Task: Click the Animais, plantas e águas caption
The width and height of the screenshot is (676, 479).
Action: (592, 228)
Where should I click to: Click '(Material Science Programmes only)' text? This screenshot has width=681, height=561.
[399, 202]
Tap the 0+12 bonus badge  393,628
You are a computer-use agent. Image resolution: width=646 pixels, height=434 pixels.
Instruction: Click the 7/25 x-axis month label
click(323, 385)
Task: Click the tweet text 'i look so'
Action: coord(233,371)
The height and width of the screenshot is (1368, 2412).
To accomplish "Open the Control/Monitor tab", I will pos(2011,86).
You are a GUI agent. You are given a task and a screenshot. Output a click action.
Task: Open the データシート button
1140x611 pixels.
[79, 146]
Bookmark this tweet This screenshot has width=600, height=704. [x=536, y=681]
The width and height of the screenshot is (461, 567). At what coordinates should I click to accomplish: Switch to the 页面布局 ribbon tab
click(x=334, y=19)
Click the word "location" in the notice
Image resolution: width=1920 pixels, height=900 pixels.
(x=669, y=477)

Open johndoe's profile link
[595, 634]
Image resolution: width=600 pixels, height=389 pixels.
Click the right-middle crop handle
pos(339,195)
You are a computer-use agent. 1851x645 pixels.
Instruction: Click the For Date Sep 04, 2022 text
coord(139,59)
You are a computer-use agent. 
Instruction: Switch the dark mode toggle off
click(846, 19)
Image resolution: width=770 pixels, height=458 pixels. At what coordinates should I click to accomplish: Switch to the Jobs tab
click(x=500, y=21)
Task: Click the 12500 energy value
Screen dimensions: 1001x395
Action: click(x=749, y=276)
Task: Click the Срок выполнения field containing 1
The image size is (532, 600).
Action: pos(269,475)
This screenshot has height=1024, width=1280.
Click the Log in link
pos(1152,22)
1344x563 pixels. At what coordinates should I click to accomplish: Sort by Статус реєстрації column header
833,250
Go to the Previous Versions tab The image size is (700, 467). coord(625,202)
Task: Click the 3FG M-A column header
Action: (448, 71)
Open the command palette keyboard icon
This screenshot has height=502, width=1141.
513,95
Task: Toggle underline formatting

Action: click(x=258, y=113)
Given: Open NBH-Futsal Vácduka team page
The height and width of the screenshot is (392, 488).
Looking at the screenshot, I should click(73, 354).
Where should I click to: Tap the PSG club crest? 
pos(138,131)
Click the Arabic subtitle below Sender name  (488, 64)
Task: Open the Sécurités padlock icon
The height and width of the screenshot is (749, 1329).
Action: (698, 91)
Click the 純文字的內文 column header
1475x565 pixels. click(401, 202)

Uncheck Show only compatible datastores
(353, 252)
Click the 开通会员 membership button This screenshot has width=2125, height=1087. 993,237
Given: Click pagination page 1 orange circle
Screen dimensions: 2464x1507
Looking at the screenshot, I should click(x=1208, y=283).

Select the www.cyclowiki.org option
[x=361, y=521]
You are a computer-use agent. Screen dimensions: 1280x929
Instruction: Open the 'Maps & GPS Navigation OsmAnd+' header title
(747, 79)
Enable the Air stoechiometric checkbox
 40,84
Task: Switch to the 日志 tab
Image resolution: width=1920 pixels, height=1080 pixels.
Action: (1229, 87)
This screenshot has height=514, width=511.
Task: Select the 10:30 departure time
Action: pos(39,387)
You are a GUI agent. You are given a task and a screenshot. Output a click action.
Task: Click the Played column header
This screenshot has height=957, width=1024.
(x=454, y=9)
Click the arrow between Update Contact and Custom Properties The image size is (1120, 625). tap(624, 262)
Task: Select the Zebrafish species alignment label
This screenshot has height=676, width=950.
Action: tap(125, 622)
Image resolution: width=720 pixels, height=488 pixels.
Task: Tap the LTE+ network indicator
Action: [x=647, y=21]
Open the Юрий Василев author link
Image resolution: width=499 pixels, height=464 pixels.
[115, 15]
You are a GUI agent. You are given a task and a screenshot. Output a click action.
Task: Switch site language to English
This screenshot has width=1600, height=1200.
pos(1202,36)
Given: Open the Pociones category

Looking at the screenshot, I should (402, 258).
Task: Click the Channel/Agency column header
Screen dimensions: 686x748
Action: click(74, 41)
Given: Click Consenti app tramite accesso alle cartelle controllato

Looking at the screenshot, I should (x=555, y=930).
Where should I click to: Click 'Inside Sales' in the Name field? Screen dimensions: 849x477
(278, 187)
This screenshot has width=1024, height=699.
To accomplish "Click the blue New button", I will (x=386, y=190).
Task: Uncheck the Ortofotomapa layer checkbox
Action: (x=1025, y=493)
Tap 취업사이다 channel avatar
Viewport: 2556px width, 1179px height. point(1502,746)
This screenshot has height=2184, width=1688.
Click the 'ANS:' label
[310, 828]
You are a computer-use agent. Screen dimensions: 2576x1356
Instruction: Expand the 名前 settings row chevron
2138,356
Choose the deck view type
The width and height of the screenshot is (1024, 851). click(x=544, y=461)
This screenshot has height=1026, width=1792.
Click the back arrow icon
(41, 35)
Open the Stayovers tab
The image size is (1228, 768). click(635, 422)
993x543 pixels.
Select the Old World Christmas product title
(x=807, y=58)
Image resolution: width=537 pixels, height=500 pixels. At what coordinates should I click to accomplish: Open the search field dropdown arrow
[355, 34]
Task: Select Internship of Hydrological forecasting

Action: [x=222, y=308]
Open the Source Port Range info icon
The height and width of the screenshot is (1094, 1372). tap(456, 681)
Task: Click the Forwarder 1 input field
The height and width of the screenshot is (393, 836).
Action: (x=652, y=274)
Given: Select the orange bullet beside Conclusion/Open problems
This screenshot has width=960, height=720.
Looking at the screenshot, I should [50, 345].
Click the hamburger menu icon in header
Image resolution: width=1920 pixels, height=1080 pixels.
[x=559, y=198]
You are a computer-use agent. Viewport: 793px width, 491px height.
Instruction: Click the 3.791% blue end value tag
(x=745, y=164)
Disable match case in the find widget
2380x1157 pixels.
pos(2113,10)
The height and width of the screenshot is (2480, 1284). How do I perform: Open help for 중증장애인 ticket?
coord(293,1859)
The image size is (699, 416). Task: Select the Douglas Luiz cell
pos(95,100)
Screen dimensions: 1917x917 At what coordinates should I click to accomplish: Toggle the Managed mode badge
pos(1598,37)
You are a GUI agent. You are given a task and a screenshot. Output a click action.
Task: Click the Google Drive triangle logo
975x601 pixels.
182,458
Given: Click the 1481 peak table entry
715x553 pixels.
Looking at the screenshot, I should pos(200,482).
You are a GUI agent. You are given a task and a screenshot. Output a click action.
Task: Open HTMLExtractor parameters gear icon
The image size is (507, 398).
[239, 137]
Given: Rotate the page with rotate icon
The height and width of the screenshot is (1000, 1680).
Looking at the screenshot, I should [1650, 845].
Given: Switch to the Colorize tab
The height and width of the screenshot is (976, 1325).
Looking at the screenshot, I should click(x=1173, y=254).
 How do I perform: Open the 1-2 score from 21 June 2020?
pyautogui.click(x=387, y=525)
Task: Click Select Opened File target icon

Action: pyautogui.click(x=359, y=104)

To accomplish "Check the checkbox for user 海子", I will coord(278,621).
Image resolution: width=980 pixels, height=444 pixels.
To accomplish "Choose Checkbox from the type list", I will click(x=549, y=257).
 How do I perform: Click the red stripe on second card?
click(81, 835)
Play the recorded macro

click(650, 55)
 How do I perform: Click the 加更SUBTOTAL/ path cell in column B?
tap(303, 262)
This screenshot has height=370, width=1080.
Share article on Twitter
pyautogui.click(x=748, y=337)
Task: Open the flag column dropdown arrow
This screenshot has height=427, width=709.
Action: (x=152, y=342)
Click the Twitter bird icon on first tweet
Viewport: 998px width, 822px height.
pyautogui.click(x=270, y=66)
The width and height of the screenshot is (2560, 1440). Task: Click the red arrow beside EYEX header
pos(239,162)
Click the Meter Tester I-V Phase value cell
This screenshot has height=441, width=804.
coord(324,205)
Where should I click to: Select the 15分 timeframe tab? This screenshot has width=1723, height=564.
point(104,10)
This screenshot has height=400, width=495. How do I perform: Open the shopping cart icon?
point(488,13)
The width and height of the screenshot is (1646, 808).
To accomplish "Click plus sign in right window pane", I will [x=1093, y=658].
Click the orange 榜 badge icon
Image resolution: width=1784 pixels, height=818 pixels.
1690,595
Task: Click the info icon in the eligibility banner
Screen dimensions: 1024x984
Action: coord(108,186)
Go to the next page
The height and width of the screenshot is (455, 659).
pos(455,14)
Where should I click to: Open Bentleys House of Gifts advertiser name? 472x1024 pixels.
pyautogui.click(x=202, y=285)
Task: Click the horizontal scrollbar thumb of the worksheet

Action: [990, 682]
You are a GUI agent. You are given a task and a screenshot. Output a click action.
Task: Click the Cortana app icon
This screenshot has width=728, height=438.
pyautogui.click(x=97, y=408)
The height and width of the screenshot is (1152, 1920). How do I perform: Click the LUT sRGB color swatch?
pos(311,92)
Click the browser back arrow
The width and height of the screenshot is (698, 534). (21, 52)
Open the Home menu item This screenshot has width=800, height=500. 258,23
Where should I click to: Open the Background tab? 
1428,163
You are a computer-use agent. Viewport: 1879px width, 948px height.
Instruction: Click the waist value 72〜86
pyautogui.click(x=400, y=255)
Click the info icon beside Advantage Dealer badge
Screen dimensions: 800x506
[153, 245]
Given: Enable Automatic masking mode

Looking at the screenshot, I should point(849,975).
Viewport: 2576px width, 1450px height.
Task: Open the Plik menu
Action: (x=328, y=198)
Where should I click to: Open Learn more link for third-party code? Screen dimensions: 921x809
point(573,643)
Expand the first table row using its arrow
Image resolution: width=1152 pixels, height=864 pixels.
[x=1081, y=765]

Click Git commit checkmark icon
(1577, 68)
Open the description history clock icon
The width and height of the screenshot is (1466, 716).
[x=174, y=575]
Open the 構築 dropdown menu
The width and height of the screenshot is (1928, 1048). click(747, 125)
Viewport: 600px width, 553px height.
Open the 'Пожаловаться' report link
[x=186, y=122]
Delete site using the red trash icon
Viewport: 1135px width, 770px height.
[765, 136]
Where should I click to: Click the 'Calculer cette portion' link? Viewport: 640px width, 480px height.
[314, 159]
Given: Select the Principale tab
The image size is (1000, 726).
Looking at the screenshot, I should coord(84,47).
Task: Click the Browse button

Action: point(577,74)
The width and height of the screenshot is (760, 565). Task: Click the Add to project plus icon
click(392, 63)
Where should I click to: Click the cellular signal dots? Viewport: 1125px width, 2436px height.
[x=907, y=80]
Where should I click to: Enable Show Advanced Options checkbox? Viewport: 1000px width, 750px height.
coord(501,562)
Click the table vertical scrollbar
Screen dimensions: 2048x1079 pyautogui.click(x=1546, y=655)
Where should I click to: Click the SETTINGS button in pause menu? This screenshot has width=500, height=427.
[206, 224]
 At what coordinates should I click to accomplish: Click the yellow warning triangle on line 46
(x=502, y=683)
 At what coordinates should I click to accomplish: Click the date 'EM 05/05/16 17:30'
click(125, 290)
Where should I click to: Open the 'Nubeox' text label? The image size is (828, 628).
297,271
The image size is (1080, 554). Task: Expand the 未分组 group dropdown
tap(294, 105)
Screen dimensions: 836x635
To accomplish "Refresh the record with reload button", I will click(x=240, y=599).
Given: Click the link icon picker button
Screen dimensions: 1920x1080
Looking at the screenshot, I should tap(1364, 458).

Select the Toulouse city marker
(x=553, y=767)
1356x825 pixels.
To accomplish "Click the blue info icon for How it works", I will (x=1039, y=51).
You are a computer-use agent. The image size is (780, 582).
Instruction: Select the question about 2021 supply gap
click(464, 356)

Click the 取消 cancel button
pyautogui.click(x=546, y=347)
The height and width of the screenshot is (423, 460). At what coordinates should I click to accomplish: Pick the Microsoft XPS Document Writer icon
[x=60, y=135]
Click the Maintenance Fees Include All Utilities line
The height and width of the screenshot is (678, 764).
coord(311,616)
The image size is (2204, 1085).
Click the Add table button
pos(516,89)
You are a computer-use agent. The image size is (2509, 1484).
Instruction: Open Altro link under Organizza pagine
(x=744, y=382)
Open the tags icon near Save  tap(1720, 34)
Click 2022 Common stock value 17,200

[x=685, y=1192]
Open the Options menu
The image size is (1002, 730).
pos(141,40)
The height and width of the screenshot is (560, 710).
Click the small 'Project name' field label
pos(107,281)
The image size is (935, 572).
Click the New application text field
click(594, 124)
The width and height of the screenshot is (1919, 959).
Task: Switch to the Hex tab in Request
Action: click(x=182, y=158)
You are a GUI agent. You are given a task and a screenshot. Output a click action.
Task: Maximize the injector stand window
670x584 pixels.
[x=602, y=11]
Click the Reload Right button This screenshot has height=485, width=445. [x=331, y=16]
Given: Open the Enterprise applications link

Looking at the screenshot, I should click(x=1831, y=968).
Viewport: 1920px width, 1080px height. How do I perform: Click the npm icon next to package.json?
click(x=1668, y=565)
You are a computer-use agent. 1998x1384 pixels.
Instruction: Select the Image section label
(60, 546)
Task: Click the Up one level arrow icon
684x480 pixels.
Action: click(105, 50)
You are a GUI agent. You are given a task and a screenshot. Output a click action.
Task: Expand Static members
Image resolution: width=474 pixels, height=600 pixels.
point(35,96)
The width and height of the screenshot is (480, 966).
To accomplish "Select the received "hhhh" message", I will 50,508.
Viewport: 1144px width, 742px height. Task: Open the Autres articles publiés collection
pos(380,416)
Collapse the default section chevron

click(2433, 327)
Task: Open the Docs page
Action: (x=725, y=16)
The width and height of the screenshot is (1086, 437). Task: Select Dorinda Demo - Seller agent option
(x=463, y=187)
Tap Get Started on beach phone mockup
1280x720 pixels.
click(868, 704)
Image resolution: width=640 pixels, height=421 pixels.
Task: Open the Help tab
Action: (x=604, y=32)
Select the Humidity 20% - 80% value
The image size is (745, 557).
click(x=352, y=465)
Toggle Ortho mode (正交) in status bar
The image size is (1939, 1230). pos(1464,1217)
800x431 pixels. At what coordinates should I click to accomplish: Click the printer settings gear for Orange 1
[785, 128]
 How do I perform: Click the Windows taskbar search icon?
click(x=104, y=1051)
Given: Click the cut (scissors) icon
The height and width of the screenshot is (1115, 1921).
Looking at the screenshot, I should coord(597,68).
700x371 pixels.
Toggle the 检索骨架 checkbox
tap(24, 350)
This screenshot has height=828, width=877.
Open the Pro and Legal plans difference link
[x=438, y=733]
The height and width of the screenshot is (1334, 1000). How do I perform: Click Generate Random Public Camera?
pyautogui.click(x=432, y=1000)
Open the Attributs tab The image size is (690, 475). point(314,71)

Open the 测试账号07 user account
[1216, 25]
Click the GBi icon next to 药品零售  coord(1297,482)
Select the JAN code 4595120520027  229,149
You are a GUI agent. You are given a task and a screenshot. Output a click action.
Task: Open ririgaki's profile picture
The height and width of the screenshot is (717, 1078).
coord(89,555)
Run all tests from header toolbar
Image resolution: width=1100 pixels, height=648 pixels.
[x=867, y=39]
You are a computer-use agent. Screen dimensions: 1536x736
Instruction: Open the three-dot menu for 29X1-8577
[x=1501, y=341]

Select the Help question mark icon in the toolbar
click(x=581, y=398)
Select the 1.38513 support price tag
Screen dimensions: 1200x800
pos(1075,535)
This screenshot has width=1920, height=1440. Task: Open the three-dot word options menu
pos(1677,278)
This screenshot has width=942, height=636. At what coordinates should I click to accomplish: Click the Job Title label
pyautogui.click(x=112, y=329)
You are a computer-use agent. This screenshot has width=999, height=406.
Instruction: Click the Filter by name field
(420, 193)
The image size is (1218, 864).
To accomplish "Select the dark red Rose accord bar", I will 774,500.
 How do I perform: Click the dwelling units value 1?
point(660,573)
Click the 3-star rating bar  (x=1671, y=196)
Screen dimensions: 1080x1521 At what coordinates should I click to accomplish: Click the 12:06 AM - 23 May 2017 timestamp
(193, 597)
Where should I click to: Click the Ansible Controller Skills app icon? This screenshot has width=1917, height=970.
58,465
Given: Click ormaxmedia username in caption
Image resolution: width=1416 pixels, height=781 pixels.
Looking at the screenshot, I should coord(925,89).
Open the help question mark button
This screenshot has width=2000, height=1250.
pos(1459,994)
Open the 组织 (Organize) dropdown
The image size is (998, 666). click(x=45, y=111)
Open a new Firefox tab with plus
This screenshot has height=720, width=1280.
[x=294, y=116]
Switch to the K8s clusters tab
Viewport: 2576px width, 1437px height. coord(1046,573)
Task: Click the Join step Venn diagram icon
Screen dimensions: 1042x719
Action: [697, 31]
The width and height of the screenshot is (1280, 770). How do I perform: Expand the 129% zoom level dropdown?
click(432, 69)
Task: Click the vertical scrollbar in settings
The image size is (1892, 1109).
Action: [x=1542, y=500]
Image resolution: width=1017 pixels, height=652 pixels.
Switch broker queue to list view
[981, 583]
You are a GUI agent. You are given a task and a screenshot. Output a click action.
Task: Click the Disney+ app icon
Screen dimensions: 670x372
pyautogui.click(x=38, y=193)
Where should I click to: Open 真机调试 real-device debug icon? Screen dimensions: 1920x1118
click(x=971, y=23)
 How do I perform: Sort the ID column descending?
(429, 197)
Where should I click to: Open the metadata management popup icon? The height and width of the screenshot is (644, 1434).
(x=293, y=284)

§ Given problem
Repeat the part of the material that opens with the line containing "You are a computer-use agent. Image" and closes with the line containing "I will pos(2011,86).", swapping "month label" for "date label" and leaving everything else unchanged.

§ Exercise output
You are a computer-use agent. Image resolution: width=646 pixels, height=434 pixels.
Instruction: Click the 7/25 x-axis date label
click(323, 385)
Task: Click the tweet text 'i look so'
Action: coord(233,371)
The height and width of the screenshot is (1368, 2412).
To accomplish "Open the Control/Monitor tab", I will pos(2011,86).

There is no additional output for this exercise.